━━ Excerpt provided ━━

Yvonne Janette Gilan was a Scottish actress who is best known for her portrayal of Mme. Peignoir in Fawlty Towers and minor roles in both EastEnders and French Fields. She was married to the television director Michael Gill, and was the mother of the late journalist, Adrian, known as A. A. Gill.
Early work
In 1964 she wrote a short fantasy film, The Peaches, starring Juliet Harmer, with a small cameo role for her son Adrian as a bespectacled chess player. The film became the British choice for the Cannes Film Festival, and won several international awards. Her comic skills were displayed earlier in Alan Bennett's comedy series On the Margin. Gilan's acting career has also included roles in Z-Cars as Vera Cowley, Dixon of Dock Green, Crossroads as Eileen Blythe, a few episodes of Dr. Finlay's Casebook in several roles and The House of Elliot as Ruth Bannister. Her film credits include Agatha as Mrs Braithwaite, Chariots of Fire as Mrs Liddell, and Empire of the Sun as Mrs Lockwood.
''Fawlty Towers'' (1975)
Gilan's Fawlty Towers appearance in "The Wedding Party", first transmitted on BBC television on 3 October 1975, was as a French antiques dealer who seemed to have a soft spot for hotel owner Basil Fawlty. He, in turn, indulged her a little, while fending off her hints at a nocturnal encounter while she was under the influence of alcohol. Her character had an unusual take on his character: "Are you a romantic, Mr. Fawlty..? Well, I think you are. I think beneath that English exterior throbs a passion that would make Lord Byron look like a tobacconist." After announcing that, due to the summer heat, she would sleep "au naturel tonight", subsequently she teased Fawlty that he had left his cassette player in her room as an excuse to gain entry during the night. In May 2009 G.O.L.D. screened , a show that brought the original Fawlty Towers cast back together for the first time since Torquay's most notorious hotel closed. In the show, Gilan was interviewed and suggested that her French accent sounded more like a Hungarian accent to her now.
At the University of Edinburgh Gilan met Michael Gill, later to have a career as a television director and producer; they married in 1951 and had two sons, Adrian and Nicholas. Their marriage was dissolved in 1978. Gilan's younger son Nicholas, a talented chef, unaccountably disappeared in 1998 and has not been heard from since. "He was an incredibly successful Michelin-starred chef, but he had reached rock bottom". Her older son, Adrian, a newspaper columnist and writer, was known professionally as A. A. Gill. In his autobiography, Adrian described his mother's appearance and characteristics as he recalled them from childhood:
Physical, gamine, a thick shock of short black hair with a heavy fringe. Freckles, dark complexion. A witty, interested, boyish face, but provocative, mocking, with an exhibitionist smile that is not altogether humorous... Her smile can wither or zap like Dan Dare's ray gun.
Gilan kept the letters that Adrian wrote to her from his boarding school, St. Christopher School, Letchworth, in Hertfordshire, and returned them to him half a century later. Adrian died 10 December 2016 aged 62. Gilian died on 14 June 2018 of breast and lung cancer and is survived by her grandchildren, Louis, Hannah, Flora, Alasdair, Edith and Isaac.

━━━

What is needed: Name every grandchild listed in the text about Yvonne Gilan.

━━ Dataset extract ━━

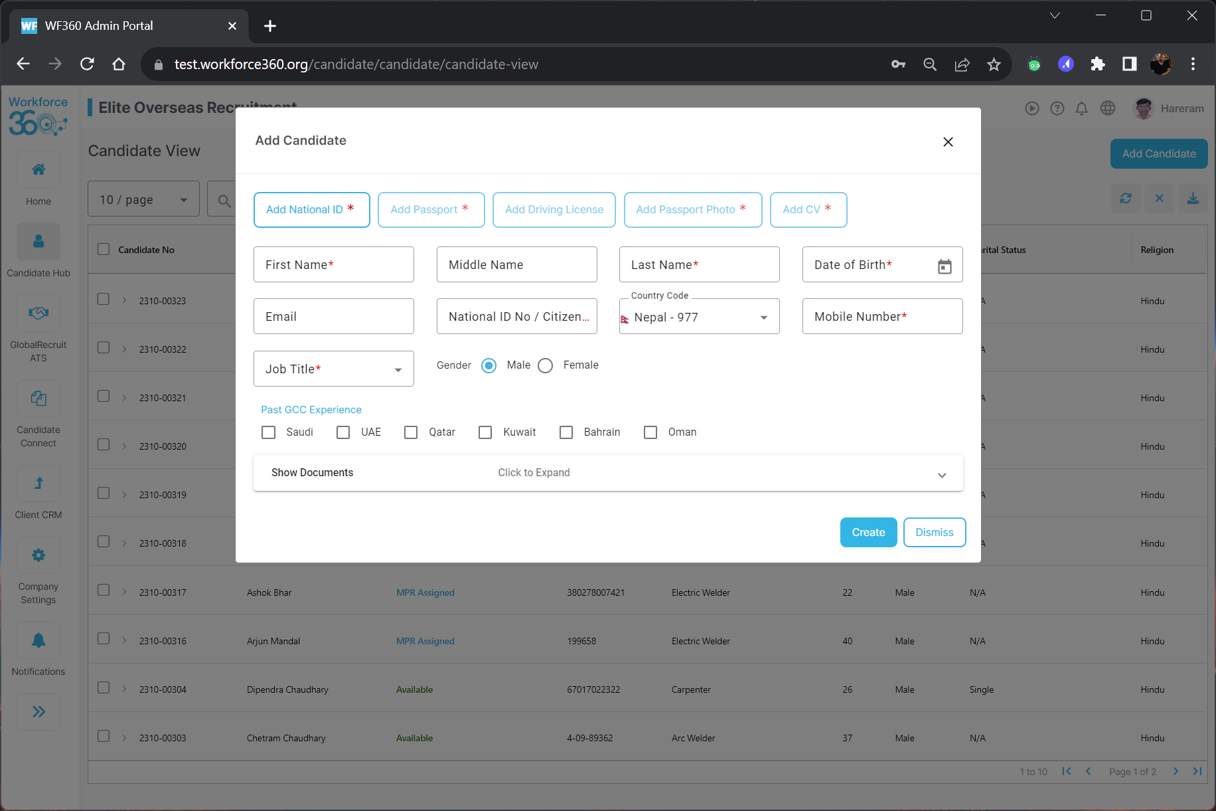Open the Country Code dropdown
The height and width of the screenshot is (811, 1216).
[x=699, y=317]

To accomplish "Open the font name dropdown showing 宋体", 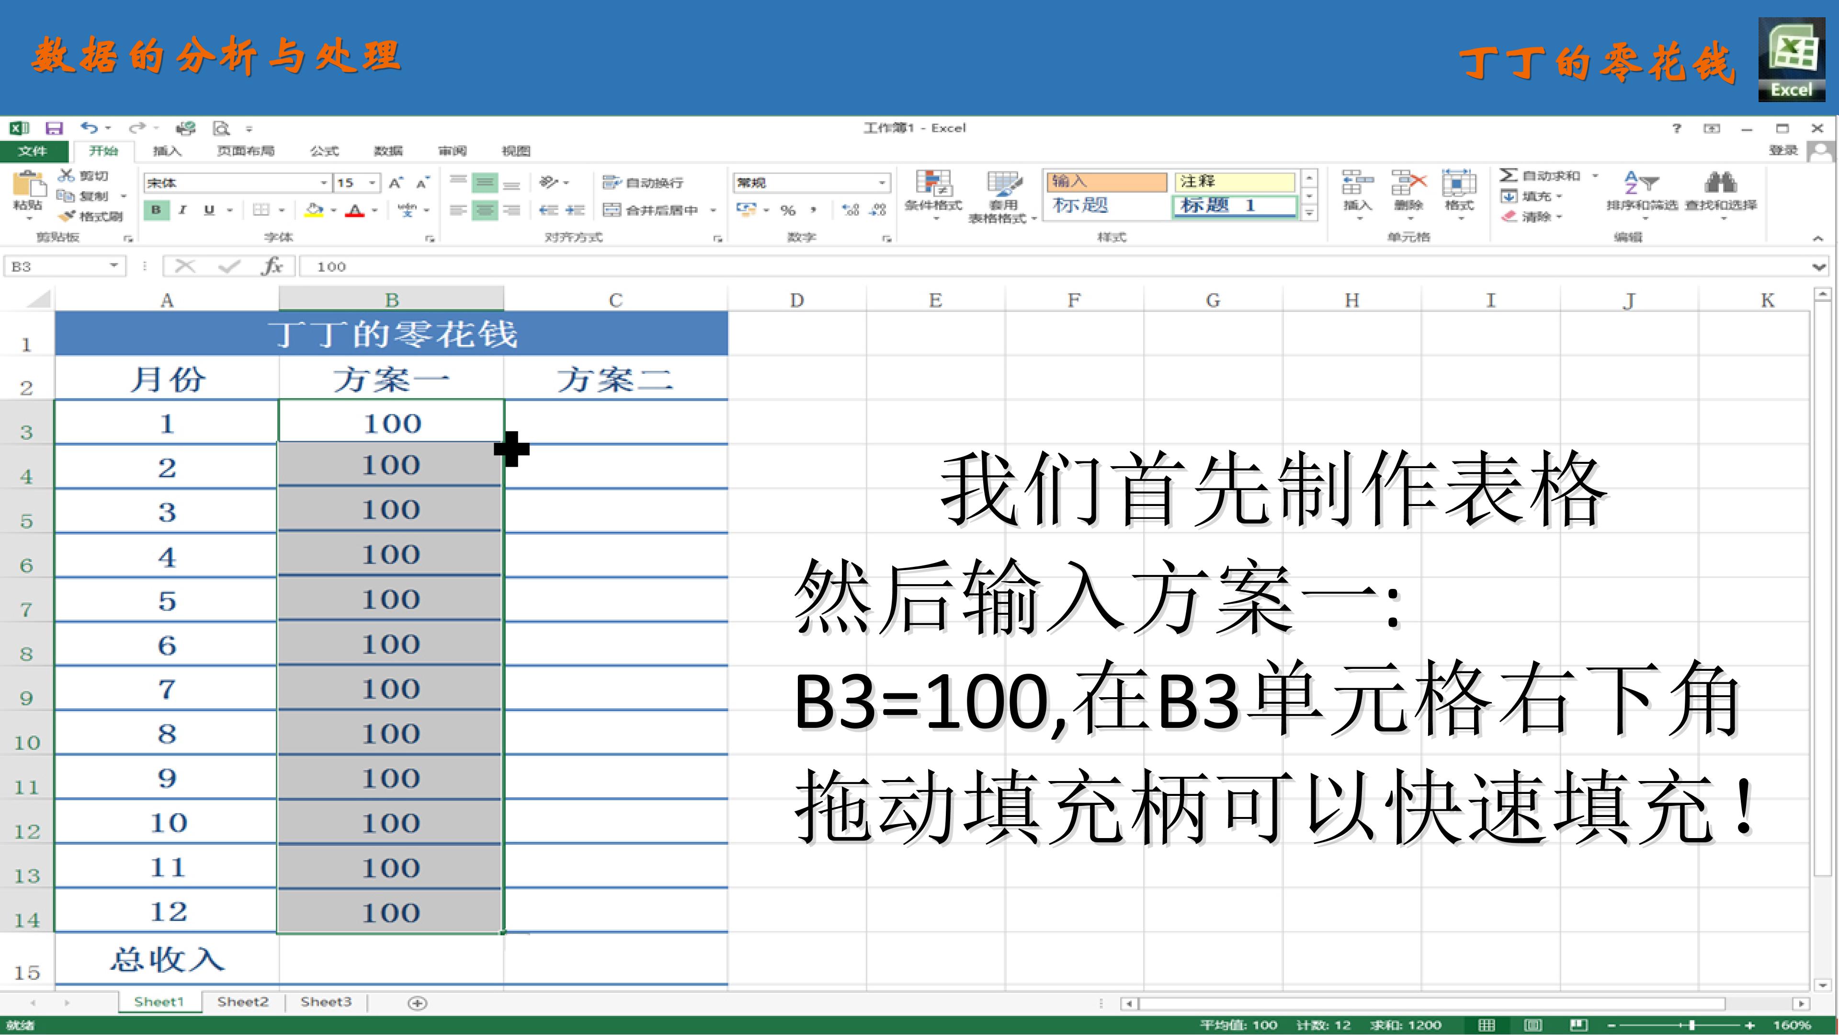I will tap(237, 183).
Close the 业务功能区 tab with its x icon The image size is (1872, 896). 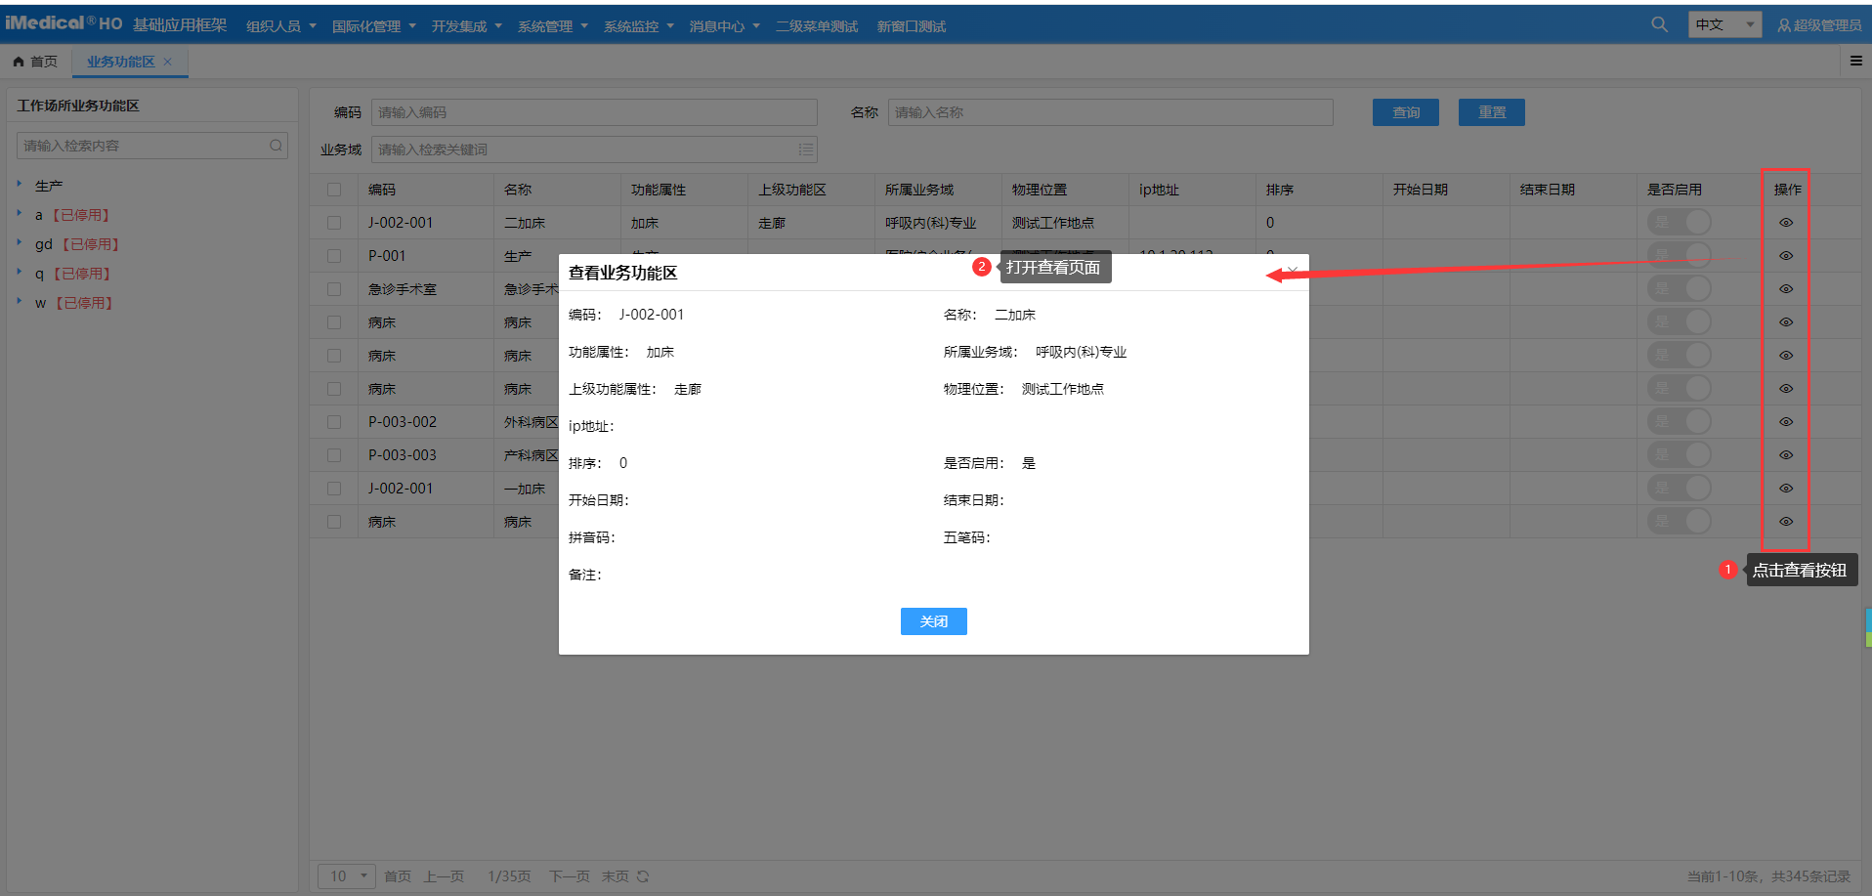click(x=168, y=62)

━━━

Solution to this exercise: Louis, Hannah, Flora, Alasdair, Edith and Isaac